= Inverness Common Good Fund =

Common good fund in Inverness, Scotland

The Inverness Common Good Fund is a common good fund administered by Highland Council for the former burgh of Inverness, Scotland. It holds property and financial investments and uses its income to maintain common good assets and support projects and activities benefiting residents of Inverness. Audit Scotland described it in 2015 as the largest of the common good funds administered by Highland Council. At 31 March 2025, its assets were valued at £32.493 million.

==History==
The fund traces its origins to property and rights held by the medieval burgh of Inverness. A charter issued by David II on 3 March 1369 granted the burgesses and community of Inverness the burgh together with the lands of Drakies, fishings, mills, tolls and other rights, in return for an annual payment of 80 marks. Revenue from the lands formed the basis of the later Common Good Fund and was used towards the obligations and expenses of the burgh.

Scotland's burgh councils were abolished in 1975 and their common good property passed to the new district or islands councils. The assets were subsequently transferred to the present unitary local authorities during the further reorganisation of Scottish local government in 1996. During the intervening period the Inverness fund was administered by Inverness District Council; council records include decisions taken by the district council concerning Common Good property in the 1980s. Highland Council became the administering authority following the 1996 reorganisation.

==Assets and finances==
The fund owns commercial and civic property in Inverness. Audit Scotland recorded in 2015 that its investment-property portfolio included Inverness Town House, the Victorian Market, offices and industrial sites. Rental income in the 2026/27 budget included income from industrial estates, the Victorian Market, the Town House, 1–5 Church Street and other properties.

At 31 March 2025 the fund had total assets of £32.493 million. These comprised £25.315 million in investment properties, £4.419 million in financial investments, £2.204 million in heritage assets and £49,000 in plant and equipment, together with current assets and liabilities. Revenue funds, representing the reserves available for expenditure, stood at £4.925 million. During 2024/25 the fund received total income of £3.144 million, including £2.225 million from rents.

Changes to the use and classification of individual properties have affected the fund's income. In 2022 Highland Council decided to move staff out of office accommodation in the Town House, ending payments of about £370,000 a year to the fund for use of the building. A title investigation reported in 2023 concluded that the Town House car park, which had also been generating income for the fund, had been acquired for statutory purposes in the 1930s and was not a common good asset. The budgeted income from the car park for 2023/24 was £24,000.

==Administration and grants==
The fund operates under Highland Council, with powers delegated to the City of Inverness Area Committee. The Inverness Common Good Fund Sub-Committee scrutinises its administration and can approve grants and other expenditure of up to £10,000 within the approved budget.

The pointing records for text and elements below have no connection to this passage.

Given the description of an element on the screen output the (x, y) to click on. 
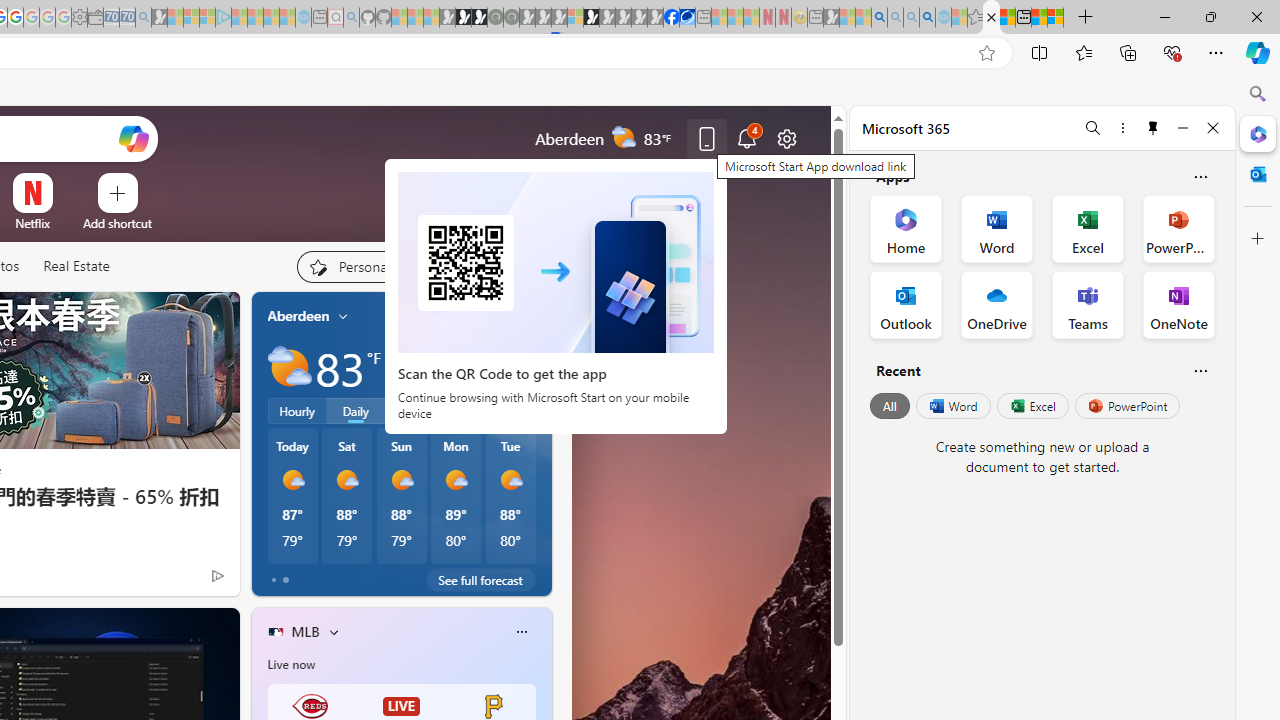
Sign in to your account - Sleeping (575, 17)
My location (343, 315)
Given the description of an element on the screen output the (x, y) to click on. 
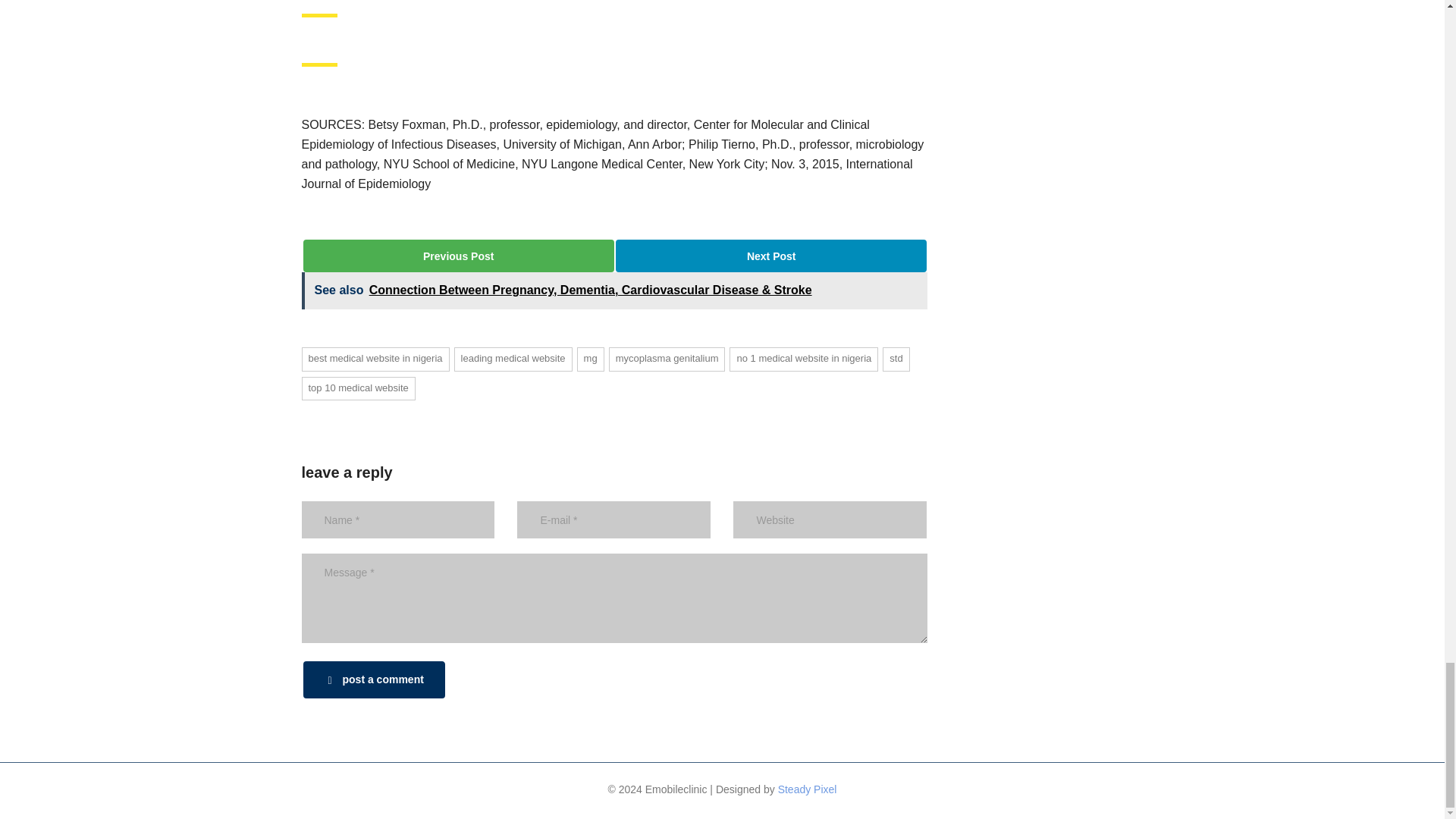
Previous Post (458, 255)
top 10 medical website (357, 388)
leading medical website (513, 359)
post a comment (373, 679)
best medical website in nigeria (375, 359)
Next Post (771, 255)
Next Post (770, 255)
no 1 medical website in nigeria (803, 359)
Previous Post (458, 255)
std (895, 359)
mycoplasma genitalium (666, 359)
mg (590, 359)
Given the description of an element on the screen output the (x, y) to click on. 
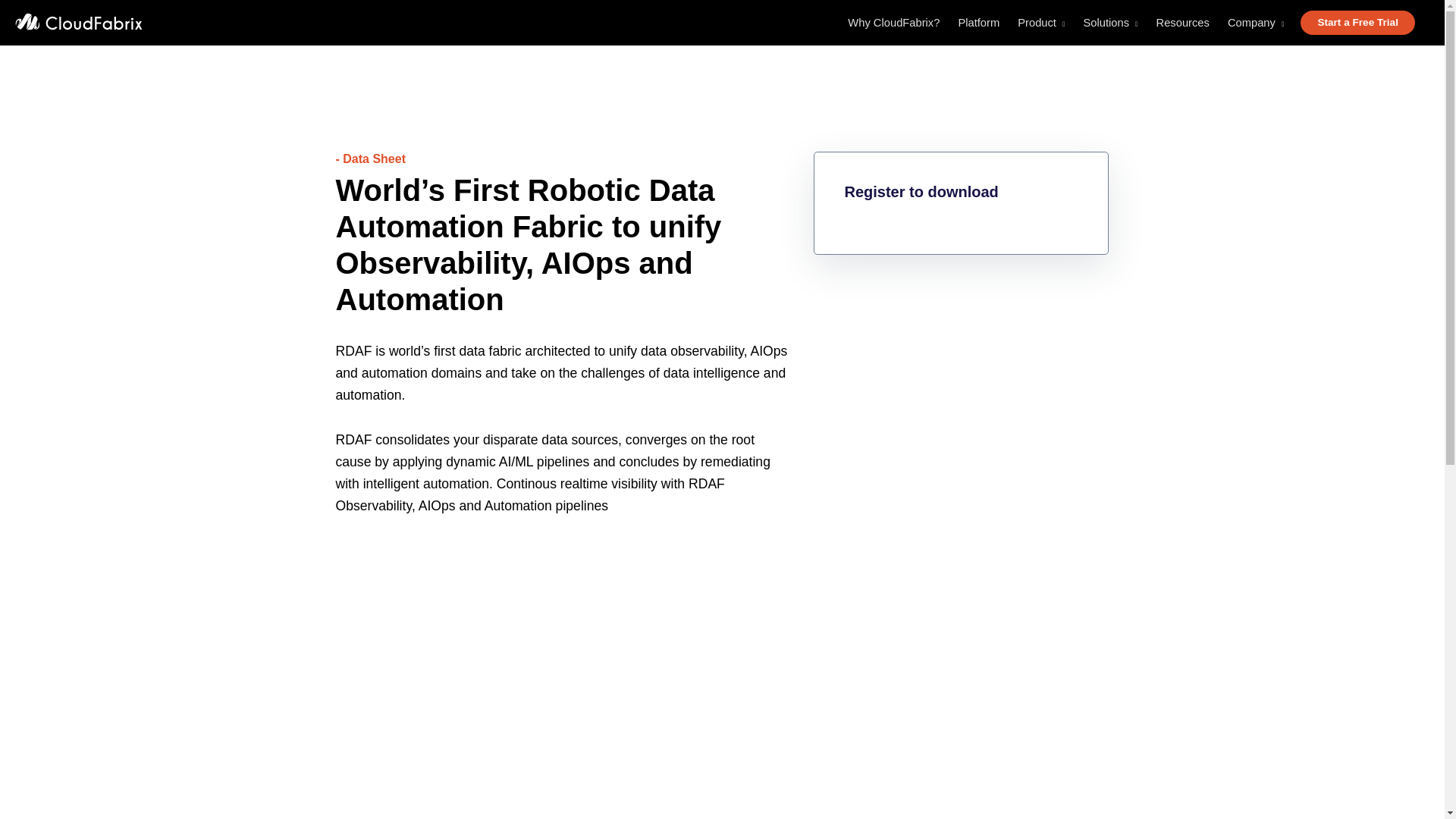
Company (1255, 25)
Product (1040, 25)
Why CloudFabrix? (892, 25)
Resources (1182, 25)
Solutions (1109, 25)
Given the description of an element on the screen output the (x, y) to click on. 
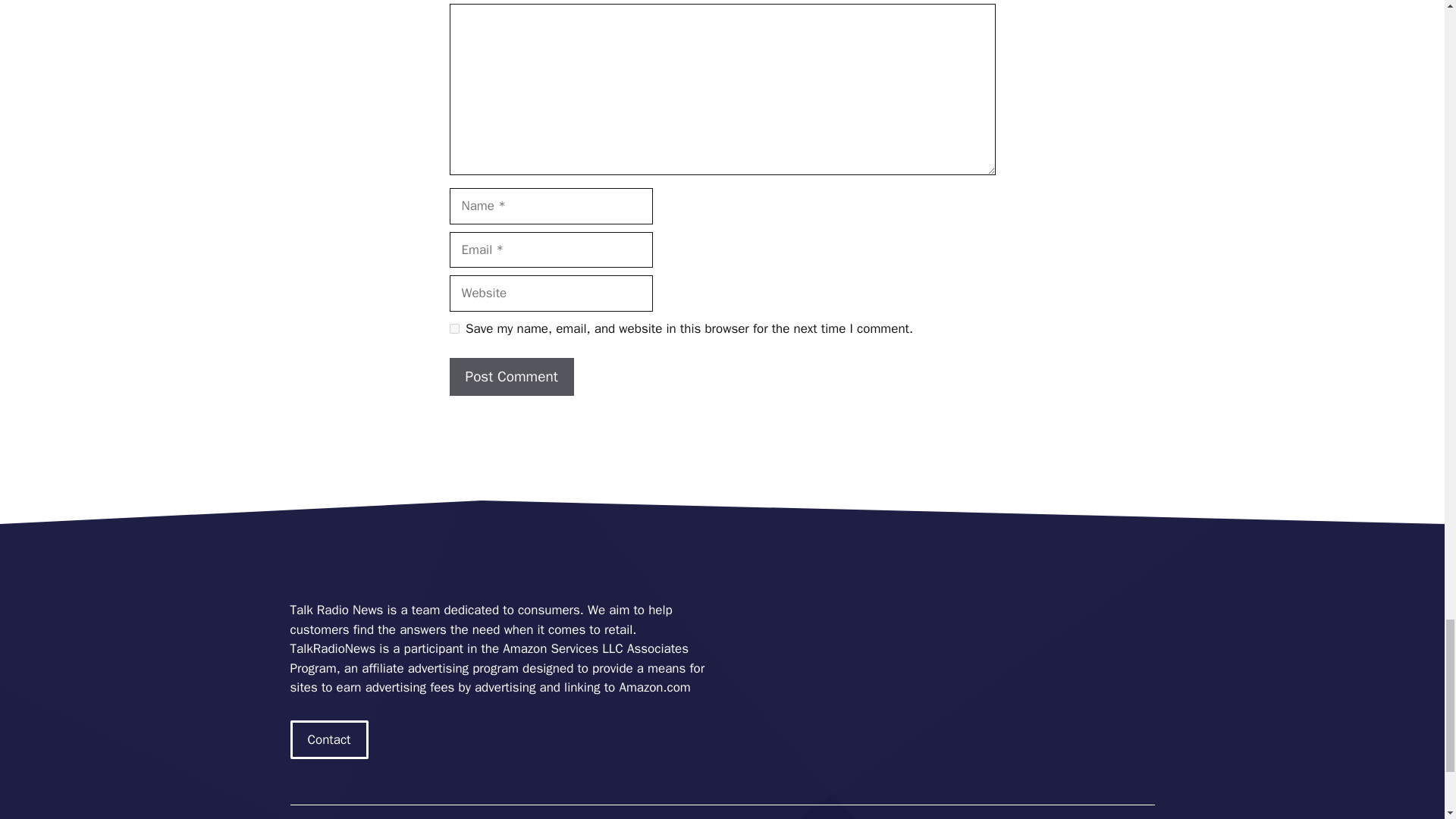
Post Comment (510, 376)
Post Comment (510, 376)
Contact (328, 740)
yes (453, 328)
Given the description of an element on the screen output the (x, y) to click on. 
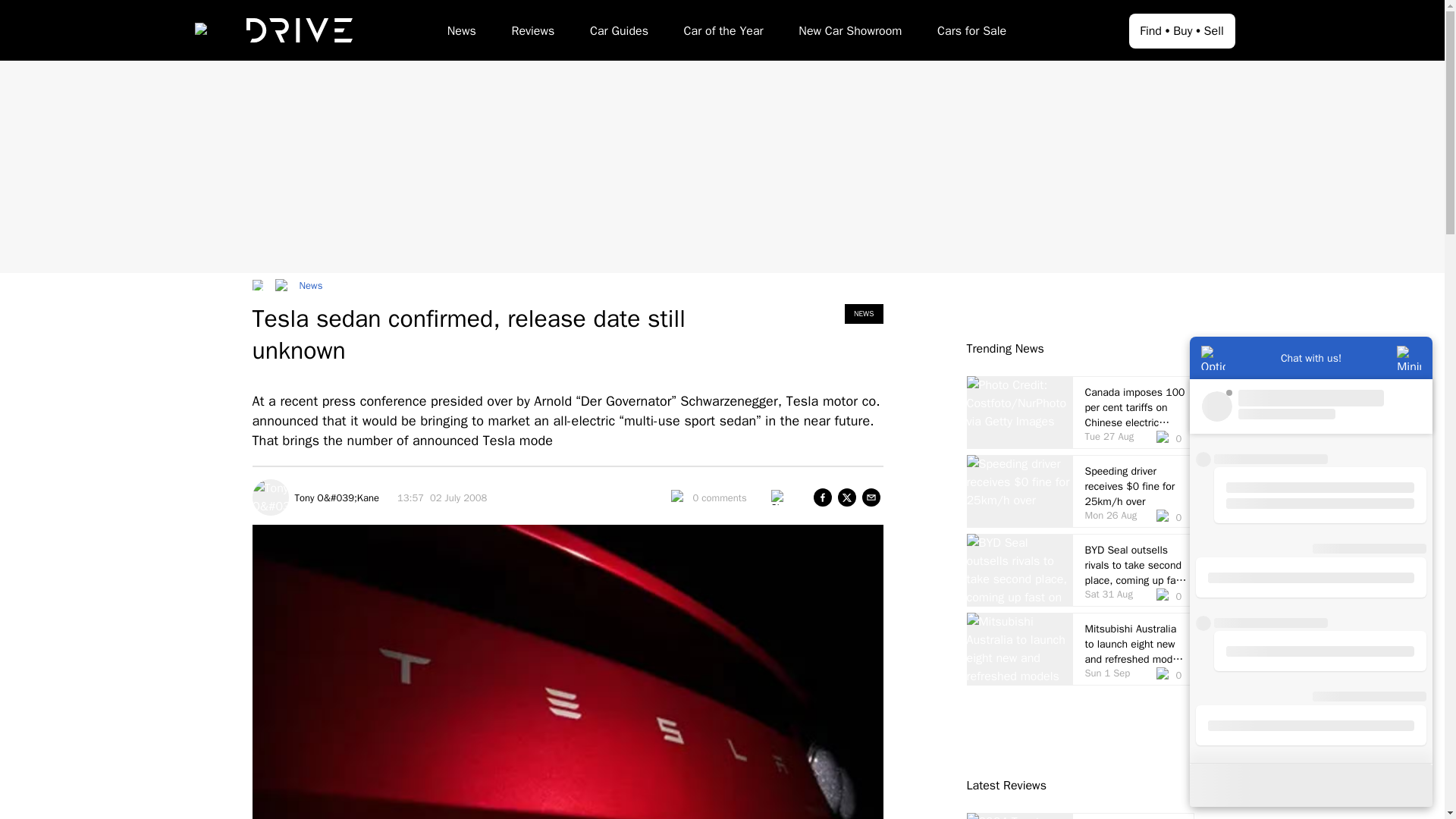
New Car Showroom (849, 33)
Share on X (846, 497)
Reviews (532, 33)
Share via e-mail (870, 497)
Car of the Year (723, 33)
Cars for Sale (971, 33)
Share on Facebook (821, 497)
Car Guides (618, 33)
News (461, 33)
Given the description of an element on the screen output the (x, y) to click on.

Applications for more than £10,000 are referred to the area committee. The fund is administered principally for the benefit of residents of the former burgh of Inverness, and applicants for grants are required to demonstrate a direct benefit to Inverness and its residents.

Funding is used for community and cultural projects, poverty and inequality programmes, conferences, city promotion and partnership projects. During 2025/26 the fund awarded 76 grants totalling £538,693. These included 40 poverty and inequality grants, 11 grants from its general grants budget, five conference grants and 11 partnership-working grants.

==Governance and financial management==
Audit Scotland reviewed the governance and financial management of the fund as part of its 2014/15 audit of Highland Council. Between April 2011 and March 2014, the fund spent £2.2 million more than it generated in income, exhausting its cash balances and leaving it owing £361,000 to the council's loans fund. As advances from the loans fund to Common Good Funds were not permitted, long-term investments were sold to repay the amount.

At the same time, the fund was preparing for major expenditure on repairs to the Town House and refurbishment of offices at 1–5 Church Street. Audit Scotland reported that the planned works would require most of its stock-market investment portfolio to be sold, reducing it from about £10 million to £3.5 million, and said it was unclear from council records whether alternatives, including external borrowing, had been considered before the decision was made. The audit also recorded an £18,000 restitution payment from Highland Council to the fund after deficiencies were identified in the administration of a lease at Grant Street.

The use of the fund for discretionary expenditure has periodically been debated by councillors. In March 2016, the City of Inverness Area Committee voted 8–7 to spend £23,000 on promotion associated with the Scottish Open at Castle Stuart and £3,000 on traffic modelling for a weekend when the Belladrum Tartan Heart Festival and Black Isle Show coincided. Some councillors questioned whether the expenditure provided sufficient common good benefit. At the same meeting, £225,000 was approved for improvements at the Ness Islands.

Audit Scotland's 2024/25 annual audit of Highland Council treated the Inverness Common Good Fund as a component of the council group and reported that no significant issues had been identified in its audit work on the fund.